_WHAT YOU WILL DO_. Count up the lines below that include the string "computer" and report the number by itself.

_DATA FOR THIS EXERCISE_.
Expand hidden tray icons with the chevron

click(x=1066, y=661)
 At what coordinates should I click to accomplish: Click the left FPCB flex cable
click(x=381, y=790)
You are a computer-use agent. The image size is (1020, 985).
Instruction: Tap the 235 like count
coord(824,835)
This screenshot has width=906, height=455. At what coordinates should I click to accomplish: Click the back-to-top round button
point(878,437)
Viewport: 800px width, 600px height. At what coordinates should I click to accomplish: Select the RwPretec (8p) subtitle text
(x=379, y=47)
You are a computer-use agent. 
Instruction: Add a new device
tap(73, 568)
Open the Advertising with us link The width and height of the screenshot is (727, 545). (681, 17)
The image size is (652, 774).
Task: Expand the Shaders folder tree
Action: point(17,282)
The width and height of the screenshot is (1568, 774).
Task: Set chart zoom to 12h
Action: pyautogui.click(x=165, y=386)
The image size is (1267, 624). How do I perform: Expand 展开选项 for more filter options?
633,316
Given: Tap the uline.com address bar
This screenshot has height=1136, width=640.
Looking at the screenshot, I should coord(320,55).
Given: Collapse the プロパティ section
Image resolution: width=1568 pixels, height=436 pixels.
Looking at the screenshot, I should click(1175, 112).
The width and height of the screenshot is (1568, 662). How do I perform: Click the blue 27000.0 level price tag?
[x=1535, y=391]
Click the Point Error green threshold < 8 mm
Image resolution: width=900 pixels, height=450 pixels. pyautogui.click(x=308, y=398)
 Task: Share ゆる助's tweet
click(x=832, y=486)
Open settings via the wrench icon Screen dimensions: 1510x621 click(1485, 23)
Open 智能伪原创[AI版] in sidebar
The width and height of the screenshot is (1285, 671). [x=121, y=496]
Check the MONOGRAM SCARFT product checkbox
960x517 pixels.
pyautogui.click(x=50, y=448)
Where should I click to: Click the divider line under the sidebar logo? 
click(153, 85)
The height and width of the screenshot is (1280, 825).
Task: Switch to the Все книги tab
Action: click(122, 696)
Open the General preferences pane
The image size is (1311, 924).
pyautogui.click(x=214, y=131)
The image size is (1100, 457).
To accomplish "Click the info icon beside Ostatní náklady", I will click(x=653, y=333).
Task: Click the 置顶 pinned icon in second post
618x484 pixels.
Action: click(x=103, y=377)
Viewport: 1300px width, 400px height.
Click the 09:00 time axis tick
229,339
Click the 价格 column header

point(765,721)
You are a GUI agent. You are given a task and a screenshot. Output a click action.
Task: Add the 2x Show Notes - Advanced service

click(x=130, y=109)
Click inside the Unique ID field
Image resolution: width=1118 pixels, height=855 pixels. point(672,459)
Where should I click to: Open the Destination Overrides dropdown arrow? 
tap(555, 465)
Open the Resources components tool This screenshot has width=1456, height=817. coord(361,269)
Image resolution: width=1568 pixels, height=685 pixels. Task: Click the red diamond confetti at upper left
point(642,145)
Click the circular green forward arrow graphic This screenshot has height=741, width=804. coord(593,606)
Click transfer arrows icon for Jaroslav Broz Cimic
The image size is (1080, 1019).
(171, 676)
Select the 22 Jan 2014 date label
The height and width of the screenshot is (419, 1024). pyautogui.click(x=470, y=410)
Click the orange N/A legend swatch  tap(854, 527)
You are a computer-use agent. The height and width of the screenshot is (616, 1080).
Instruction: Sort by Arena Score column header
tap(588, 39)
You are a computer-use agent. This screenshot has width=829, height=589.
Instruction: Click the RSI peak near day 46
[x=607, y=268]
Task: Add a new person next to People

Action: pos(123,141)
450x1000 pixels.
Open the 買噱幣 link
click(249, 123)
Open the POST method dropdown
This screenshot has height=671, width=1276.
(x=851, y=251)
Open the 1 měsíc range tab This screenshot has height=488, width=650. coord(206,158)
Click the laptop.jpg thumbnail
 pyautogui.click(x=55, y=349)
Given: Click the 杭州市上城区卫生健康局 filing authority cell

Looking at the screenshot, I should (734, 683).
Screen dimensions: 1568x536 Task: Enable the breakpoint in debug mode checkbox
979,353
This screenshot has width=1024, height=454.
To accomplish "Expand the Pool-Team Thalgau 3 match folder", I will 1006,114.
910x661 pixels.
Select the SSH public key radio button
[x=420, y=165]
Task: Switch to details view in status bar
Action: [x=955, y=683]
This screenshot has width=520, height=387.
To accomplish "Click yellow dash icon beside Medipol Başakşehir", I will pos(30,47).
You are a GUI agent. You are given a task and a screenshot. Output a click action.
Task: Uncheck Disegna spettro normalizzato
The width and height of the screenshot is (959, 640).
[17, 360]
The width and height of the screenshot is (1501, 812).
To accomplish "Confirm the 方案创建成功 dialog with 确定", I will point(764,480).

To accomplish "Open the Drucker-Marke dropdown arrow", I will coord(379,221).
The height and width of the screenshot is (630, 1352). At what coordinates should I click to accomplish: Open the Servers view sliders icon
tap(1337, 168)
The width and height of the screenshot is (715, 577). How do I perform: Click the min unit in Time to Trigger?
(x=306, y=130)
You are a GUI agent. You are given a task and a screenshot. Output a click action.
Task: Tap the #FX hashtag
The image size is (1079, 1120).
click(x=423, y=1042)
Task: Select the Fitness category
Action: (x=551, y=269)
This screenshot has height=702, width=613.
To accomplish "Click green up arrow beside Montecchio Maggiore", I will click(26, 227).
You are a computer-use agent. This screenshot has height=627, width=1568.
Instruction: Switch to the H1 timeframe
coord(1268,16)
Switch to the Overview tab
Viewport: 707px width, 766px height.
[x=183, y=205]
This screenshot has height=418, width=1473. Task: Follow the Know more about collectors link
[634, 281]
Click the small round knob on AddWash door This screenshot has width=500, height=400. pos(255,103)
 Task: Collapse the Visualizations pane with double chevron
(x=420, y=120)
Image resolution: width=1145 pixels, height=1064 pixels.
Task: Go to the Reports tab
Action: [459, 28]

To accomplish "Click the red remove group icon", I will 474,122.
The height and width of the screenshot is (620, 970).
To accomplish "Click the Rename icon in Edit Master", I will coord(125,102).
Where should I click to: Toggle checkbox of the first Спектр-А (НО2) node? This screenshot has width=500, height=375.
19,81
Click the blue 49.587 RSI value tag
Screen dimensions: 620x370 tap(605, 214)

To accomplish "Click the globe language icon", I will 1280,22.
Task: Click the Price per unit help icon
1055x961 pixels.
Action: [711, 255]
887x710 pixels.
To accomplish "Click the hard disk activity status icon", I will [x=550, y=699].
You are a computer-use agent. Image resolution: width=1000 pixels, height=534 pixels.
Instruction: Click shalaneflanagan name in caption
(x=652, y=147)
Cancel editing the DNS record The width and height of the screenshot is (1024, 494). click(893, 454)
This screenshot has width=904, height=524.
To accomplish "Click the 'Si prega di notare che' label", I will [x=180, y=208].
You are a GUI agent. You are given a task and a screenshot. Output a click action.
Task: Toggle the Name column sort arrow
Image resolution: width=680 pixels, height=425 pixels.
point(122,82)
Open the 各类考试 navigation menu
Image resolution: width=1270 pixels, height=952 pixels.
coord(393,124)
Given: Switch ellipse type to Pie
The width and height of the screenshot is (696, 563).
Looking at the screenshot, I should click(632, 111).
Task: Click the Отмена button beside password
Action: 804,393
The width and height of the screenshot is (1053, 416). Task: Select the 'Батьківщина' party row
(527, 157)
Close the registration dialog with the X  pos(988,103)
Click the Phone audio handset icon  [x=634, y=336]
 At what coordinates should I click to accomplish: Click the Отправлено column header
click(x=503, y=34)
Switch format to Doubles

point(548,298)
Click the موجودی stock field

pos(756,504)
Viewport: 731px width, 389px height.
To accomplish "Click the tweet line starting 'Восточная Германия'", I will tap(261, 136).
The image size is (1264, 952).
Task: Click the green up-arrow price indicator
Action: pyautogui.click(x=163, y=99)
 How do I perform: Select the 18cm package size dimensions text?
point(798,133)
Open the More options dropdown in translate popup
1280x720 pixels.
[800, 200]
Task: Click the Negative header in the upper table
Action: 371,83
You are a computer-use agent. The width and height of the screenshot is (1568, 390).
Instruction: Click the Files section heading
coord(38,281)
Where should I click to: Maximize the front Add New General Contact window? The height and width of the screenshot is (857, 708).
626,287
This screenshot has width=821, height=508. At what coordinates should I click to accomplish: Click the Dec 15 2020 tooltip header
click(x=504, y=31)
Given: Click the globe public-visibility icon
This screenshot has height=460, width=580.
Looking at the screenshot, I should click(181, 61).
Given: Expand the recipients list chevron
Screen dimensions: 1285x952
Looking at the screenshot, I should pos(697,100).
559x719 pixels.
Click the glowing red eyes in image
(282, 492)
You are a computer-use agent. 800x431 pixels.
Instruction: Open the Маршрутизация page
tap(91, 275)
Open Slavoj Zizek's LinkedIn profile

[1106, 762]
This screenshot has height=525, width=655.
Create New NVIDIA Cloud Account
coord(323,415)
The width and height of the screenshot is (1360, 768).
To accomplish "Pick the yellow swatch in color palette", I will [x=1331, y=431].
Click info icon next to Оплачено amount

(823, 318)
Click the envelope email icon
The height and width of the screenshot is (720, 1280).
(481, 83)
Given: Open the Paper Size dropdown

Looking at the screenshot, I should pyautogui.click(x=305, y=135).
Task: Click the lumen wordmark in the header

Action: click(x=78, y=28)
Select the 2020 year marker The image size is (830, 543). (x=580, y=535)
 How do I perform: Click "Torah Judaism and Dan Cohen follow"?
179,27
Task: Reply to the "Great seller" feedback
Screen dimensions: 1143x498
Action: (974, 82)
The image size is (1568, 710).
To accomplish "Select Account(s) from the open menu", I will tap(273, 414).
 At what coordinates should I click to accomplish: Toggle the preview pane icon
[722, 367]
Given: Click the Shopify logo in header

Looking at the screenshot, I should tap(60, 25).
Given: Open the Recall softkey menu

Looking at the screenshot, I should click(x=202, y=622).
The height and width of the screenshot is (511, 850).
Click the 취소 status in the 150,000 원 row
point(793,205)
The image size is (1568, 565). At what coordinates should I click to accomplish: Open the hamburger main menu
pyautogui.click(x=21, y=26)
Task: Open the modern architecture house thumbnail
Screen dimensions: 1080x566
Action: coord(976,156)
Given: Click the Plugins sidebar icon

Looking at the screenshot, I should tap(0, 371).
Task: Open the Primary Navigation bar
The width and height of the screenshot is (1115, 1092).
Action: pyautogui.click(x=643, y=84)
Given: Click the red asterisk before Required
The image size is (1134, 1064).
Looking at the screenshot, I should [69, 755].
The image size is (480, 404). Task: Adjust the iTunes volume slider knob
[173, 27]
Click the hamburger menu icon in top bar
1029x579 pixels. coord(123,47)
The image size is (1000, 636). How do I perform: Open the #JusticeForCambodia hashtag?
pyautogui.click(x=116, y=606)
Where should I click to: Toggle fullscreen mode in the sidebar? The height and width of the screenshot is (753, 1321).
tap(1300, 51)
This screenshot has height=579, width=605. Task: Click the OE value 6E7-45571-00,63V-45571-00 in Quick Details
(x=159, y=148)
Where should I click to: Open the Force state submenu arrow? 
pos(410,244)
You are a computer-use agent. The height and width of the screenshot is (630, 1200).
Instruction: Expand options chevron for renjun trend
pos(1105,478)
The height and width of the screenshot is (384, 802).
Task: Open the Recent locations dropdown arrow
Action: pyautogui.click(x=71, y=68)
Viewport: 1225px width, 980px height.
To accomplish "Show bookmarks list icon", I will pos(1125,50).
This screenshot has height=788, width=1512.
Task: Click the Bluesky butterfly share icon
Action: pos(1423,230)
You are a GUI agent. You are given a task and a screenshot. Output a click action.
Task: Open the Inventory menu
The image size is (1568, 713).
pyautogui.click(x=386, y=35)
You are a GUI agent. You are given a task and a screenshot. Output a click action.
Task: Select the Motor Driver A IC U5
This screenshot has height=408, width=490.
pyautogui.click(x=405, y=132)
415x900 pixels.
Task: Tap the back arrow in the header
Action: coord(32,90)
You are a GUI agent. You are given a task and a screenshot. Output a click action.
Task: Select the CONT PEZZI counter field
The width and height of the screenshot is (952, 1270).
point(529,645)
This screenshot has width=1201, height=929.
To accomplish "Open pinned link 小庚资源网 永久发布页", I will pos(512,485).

_PROBLEM SOLUTION_. 9